Liz’s Weekly Poetry Series: The Dangers Of Nonfiction
I kid you not, the poem I opened the book to begins with the line Working at the Homeless Shelter. Sometimes that’s just how it happens. Enjoy the poem.
THE DANGERS OF NONFICTION
Working at the Homeless Shelter
Reluctantly he relinquished the pills he’d been hoarding.
I’d stolen his suicide, forced him to live again,
For those feelings, he said, I hate you, mama bear.
I wanted to tell his story to the world;
how easily people lose everything, through tragedy,
through drink, geeking and gacking and tweaking.
Women whose violent husbands cost them their children.
Women with no teeth.
His story came out in the newspaper,
when someone found his son and his wife
were not dead, just a divorce.
To Robert this separation was death.
He believed his terrible story, and so did we.
The article appeared the next day revealing his fictions
He slipped away before dawn, his backpack and light coat,
his fever, and his missing teeth.
Gone, not a word, no phone calls, not a look behind.
He told me he could not make it on the streets again.
You don’t know how brutal it is, he said.

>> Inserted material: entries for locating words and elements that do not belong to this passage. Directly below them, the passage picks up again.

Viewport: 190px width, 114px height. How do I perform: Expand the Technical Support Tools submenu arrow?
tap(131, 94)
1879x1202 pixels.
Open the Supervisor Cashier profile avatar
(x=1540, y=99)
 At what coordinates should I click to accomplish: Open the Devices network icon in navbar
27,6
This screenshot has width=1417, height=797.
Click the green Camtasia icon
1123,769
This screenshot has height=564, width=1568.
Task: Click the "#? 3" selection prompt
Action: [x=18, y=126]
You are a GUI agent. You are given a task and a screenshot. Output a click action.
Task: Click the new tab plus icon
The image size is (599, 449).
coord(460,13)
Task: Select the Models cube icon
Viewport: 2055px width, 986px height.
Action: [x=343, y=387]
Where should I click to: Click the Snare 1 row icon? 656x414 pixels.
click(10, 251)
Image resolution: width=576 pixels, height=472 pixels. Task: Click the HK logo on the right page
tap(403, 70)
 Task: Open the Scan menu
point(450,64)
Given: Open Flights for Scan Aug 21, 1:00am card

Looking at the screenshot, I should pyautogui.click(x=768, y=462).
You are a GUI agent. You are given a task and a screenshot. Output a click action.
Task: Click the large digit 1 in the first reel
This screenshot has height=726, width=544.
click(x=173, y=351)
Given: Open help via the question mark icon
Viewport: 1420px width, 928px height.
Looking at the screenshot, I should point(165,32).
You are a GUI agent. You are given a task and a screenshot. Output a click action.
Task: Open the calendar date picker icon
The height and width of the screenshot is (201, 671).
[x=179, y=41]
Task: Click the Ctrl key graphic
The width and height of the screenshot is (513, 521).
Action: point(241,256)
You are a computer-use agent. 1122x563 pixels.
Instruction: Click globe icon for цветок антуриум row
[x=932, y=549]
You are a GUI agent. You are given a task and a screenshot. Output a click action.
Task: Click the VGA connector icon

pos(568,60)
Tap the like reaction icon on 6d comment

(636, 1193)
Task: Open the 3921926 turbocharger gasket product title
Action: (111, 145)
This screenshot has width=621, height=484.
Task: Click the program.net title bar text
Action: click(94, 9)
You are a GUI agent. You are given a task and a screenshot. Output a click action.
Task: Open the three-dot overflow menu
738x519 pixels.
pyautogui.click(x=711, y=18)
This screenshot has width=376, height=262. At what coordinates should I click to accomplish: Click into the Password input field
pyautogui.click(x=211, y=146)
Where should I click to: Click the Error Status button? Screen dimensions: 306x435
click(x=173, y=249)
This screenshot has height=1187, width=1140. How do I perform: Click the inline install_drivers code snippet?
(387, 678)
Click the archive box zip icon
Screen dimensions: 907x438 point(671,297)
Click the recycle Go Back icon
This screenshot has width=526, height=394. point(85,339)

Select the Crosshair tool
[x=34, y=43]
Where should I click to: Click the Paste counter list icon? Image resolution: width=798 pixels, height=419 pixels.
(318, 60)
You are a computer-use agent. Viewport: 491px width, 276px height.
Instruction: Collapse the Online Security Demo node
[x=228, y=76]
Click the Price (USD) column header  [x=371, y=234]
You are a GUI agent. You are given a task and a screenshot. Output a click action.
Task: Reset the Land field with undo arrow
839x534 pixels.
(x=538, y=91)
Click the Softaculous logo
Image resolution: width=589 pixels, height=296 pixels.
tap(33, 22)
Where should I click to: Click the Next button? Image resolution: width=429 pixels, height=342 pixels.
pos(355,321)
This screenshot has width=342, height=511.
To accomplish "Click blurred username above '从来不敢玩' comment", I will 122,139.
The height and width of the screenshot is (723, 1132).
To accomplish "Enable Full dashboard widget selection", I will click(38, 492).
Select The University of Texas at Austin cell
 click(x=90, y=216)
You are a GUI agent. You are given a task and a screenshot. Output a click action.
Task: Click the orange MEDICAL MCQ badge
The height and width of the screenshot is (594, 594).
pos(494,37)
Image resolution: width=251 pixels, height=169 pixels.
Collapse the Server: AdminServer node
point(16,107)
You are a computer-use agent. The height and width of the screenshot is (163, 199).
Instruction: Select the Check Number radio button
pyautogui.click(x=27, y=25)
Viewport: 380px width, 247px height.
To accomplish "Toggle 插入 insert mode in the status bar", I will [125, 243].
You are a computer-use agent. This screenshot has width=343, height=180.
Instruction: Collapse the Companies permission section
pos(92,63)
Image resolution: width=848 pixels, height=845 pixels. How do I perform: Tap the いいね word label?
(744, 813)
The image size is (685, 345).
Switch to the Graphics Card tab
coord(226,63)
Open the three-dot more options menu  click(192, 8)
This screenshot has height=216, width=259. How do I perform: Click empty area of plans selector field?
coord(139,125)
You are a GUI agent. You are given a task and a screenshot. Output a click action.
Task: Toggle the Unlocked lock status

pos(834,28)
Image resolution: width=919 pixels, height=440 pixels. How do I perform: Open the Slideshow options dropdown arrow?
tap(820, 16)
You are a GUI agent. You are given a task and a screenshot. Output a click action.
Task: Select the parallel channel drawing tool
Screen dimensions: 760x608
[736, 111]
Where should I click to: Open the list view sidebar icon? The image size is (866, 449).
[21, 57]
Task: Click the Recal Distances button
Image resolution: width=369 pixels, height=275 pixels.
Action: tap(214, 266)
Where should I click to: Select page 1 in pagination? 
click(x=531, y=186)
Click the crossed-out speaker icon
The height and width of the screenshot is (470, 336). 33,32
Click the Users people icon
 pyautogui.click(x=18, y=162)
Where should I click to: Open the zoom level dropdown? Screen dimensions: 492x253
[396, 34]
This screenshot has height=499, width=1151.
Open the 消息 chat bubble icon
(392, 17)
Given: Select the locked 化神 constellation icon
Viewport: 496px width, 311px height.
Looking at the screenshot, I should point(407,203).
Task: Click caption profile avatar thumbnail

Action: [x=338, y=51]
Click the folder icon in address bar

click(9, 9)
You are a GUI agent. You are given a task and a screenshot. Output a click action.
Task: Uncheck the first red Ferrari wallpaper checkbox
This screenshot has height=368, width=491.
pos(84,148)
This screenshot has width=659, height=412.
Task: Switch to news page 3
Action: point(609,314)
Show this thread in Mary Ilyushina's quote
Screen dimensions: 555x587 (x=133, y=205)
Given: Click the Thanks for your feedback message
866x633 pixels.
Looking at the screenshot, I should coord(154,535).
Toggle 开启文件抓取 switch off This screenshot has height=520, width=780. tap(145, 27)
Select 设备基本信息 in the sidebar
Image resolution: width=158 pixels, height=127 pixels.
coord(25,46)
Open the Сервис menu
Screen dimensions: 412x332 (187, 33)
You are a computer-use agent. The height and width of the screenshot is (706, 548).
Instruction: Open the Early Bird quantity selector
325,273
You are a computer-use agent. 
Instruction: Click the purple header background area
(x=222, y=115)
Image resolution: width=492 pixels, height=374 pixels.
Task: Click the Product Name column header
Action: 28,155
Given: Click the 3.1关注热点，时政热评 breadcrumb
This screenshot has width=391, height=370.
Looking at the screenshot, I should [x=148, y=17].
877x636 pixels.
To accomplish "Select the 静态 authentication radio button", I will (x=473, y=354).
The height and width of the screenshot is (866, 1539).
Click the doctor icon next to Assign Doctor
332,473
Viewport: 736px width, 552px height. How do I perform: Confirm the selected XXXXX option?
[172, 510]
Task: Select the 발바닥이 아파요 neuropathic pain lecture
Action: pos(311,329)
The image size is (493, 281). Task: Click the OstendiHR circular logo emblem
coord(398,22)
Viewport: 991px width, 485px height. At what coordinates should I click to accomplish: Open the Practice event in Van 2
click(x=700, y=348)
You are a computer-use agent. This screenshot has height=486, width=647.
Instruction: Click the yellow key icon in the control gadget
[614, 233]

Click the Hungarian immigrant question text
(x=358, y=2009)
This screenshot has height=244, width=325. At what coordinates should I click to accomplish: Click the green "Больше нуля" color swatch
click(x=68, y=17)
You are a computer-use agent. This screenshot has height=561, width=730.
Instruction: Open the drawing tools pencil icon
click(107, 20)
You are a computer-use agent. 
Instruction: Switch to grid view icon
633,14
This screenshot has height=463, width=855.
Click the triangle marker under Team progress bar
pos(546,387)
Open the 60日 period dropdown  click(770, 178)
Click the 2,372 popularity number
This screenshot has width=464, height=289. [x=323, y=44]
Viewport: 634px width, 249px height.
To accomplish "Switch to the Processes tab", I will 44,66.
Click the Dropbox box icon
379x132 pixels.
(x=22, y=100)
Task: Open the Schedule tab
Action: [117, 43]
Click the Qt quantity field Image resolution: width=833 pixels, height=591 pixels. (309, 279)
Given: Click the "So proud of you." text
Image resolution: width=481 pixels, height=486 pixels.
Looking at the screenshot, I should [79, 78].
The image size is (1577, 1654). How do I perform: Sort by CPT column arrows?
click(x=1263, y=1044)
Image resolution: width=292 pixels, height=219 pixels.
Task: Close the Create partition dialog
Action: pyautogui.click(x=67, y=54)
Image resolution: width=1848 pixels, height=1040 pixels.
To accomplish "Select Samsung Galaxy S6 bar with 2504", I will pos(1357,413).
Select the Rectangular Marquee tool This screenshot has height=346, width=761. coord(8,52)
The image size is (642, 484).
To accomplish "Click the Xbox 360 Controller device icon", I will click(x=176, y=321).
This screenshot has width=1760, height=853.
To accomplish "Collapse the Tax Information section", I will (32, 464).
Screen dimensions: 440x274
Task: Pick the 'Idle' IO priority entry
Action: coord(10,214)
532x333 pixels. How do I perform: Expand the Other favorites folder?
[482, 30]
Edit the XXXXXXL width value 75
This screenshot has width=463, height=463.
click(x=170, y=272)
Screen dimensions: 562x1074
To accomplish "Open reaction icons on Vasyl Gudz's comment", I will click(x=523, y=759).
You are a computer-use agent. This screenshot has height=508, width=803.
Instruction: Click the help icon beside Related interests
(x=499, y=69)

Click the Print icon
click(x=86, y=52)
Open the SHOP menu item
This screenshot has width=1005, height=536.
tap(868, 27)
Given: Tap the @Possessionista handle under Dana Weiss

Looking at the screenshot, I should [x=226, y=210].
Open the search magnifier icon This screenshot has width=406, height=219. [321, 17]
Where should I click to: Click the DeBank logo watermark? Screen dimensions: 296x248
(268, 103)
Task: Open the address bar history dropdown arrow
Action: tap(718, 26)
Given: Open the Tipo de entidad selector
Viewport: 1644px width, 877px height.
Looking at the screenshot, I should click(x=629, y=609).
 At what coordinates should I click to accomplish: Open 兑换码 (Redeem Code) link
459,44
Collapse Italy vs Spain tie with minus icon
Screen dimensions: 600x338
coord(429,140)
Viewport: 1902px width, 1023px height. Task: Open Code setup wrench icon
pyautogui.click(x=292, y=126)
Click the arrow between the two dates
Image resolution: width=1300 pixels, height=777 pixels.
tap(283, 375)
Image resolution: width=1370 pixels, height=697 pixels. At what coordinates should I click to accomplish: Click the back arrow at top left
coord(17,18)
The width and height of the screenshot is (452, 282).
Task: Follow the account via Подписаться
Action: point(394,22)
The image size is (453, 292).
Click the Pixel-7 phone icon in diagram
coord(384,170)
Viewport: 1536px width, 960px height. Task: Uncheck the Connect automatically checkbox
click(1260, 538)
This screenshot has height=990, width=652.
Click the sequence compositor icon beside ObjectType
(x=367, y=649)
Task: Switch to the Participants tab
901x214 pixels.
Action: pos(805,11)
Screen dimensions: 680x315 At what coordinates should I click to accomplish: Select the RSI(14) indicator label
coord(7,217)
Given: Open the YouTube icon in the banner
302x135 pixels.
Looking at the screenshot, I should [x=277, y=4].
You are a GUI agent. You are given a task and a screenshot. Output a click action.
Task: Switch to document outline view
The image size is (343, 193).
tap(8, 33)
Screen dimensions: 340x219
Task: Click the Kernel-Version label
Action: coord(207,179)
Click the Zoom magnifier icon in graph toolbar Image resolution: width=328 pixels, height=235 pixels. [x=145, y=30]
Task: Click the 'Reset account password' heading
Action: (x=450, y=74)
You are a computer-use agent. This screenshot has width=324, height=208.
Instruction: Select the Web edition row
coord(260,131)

Now he’s out there, by himself, the seven dollars
I gave him folded into his jeans.
It’s turning winter, and he can’t make it on the streets.
Because he believed his fiction. Which of us don’t?
What if our fabrications were laid bare? Who would run?
The truth won’t keep you alive on the road.
He crossed Key West, dipping first into the Atlantic,
then just a few steps to the Pacific, and celebrated
with pitchers of tequila, cases of beer and strangers.
He was at the ocean. He did have a wife, work, a PhD.
I believe his little brother died of asthma on the school bus.
I wanted to shelter him like a brother, I wanted
to bring him into my world.
Daily I pound it into my heaad
he was not my own. All I have left is his story,
all I have left is what I thought I’d known.